When I studied creative writing in high school and lived from workshop to workshop, critique to critique, we spent a lot of time thinking about our lives as creative writing students.  The more we progressed with our expression, the more it seemed we wrote about the same thing over and over.  I often felt like a broken record, and often said so.  Here's an excerpt from one of my favorite poems that I wrote (was it sophomore year?), "On Finding the General Vicinity":

And I wonder when we will resign ourselves
to the fact that we write the same poem
our whole lives,
that our existence is a poem
that merely revises itself;

no matter how much we change
we have only twenty-six letters
and a teaspoon of punctuation.
We are our own memories
rearranged.
Though it hasn't quite happened yet, I'm beginning to feel the same way when I write here.  If I come to write something personal rather than informative, it is always about the way Parisian life doesn't seem real.  Even small things seem the stuff of dreams--the afternoon light, the collective murmur of softly-spoken French in a crowded park, the cobblestone pedestrian streets lined with specialty shops that sell globes, tea pots, or some other equally marvelous and unusual thing.  If there is one thing I feel is difficult to capture, it is the sense of well-being and excitement in everyday life, since nearly nothing seems mundane in this city.  I hope you will forgive me as I try again and again, with increasing sentimentality, to wrap my brain around the fact that I live here.

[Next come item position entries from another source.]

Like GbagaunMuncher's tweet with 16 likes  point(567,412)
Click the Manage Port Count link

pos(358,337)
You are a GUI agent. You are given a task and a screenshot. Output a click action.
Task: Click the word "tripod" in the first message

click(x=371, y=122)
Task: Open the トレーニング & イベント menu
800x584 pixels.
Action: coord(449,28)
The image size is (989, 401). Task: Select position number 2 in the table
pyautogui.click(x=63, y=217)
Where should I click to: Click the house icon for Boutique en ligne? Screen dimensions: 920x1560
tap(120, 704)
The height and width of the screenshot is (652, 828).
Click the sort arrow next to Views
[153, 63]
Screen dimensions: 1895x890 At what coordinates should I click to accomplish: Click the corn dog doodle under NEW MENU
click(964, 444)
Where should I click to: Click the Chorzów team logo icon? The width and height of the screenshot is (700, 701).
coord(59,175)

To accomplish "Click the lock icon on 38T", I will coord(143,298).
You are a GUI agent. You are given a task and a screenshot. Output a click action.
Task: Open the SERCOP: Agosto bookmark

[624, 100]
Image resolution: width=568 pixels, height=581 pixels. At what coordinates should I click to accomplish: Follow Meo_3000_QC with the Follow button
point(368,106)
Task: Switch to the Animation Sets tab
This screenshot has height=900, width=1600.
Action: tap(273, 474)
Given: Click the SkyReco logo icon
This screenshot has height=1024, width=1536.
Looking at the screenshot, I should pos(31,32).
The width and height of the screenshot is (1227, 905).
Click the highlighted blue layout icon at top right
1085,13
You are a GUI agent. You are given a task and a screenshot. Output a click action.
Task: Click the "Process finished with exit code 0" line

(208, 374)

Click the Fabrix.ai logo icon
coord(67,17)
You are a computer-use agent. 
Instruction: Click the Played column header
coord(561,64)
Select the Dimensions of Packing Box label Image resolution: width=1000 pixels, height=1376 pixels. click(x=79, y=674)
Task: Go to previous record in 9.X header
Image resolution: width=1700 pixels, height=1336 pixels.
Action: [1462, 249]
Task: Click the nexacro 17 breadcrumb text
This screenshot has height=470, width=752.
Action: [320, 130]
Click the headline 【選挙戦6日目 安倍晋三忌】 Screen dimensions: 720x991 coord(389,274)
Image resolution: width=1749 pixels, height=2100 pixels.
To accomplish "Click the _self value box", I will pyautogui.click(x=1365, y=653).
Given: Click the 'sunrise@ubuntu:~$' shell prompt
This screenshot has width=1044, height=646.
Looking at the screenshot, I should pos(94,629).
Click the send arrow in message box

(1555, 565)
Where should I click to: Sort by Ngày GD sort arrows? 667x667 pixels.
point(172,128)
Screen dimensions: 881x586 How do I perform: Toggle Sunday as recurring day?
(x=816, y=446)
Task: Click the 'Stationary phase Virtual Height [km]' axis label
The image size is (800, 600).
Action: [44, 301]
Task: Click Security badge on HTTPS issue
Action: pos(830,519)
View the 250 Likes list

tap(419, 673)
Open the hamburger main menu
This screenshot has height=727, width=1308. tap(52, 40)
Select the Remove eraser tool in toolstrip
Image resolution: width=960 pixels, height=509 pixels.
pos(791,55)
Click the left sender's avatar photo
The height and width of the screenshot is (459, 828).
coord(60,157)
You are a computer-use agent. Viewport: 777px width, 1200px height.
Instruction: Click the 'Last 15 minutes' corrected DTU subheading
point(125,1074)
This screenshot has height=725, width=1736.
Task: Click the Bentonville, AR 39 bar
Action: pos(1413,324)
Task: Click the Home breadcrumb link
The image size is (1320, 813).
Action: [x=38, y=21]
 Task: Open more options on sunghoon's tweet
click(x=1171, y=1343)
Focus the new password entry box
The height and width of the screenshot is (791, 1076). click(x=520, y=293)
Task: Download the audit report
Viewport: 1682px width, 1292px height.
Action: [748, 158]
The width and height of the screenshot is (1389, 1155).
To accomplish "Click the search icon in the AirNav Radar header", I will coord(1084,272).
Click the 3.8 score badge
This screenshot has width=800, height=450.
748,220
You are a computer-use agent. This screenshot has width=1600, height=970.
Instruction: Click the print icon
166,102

The feeling only grows, since daily life is growing larger than Paris.  I have booked a trip to Prague the weekend of my birthday, and this weekend I will purchase tickets for a visit to Istanbul mid-November.  I've asked my parents to consider allowing me to stop in Reykjavik on my way back to the States next year.  My program director encouraged me to see Croatia, to visit north Africa--Morocco, Egypt.  There are still dozens of places in France that I've yet to see.  I have never been to Spain.  Though I've been to Austria, I have never seen Vienna.  Even with a small budget the possibilities seem limitless.  The world seems closer and more accessible than ever, and there's hardly a place I don't want to visit.  Ayelen and I are counting the weekends we have left together, syncing our calendars, and creating lists of places near and far that we can squeeze into one weekend and a meager budget.  The Canadian man who owns the Abbey Bookshop, an English-language bookstore with a sizeable travel section, is beginning to recognize me.  I am leafing through guidebooks and reading literature to accompany the cities I plan to visit.  I started The Unbearable Lightness of Being this morning, and have some books by Orhan Pamuk, who writes extensively about life in Istanbul.

It's becoming apparent how quickly I should find employment that requires me to travel.  Life as a flight attendant sounds miserable.  Do travel guide companies hire undergraduate interns with mediocre writing skills and minor ability to operate a camera?





1 Comments

 CN said...

"Do travel guide companies hire undergraduate interns with mediocre writing skills and minor ability to operate a camera?"

You are too hard on yourself. I am always impressed by the opportunities you seem to take advantage of and how you travel.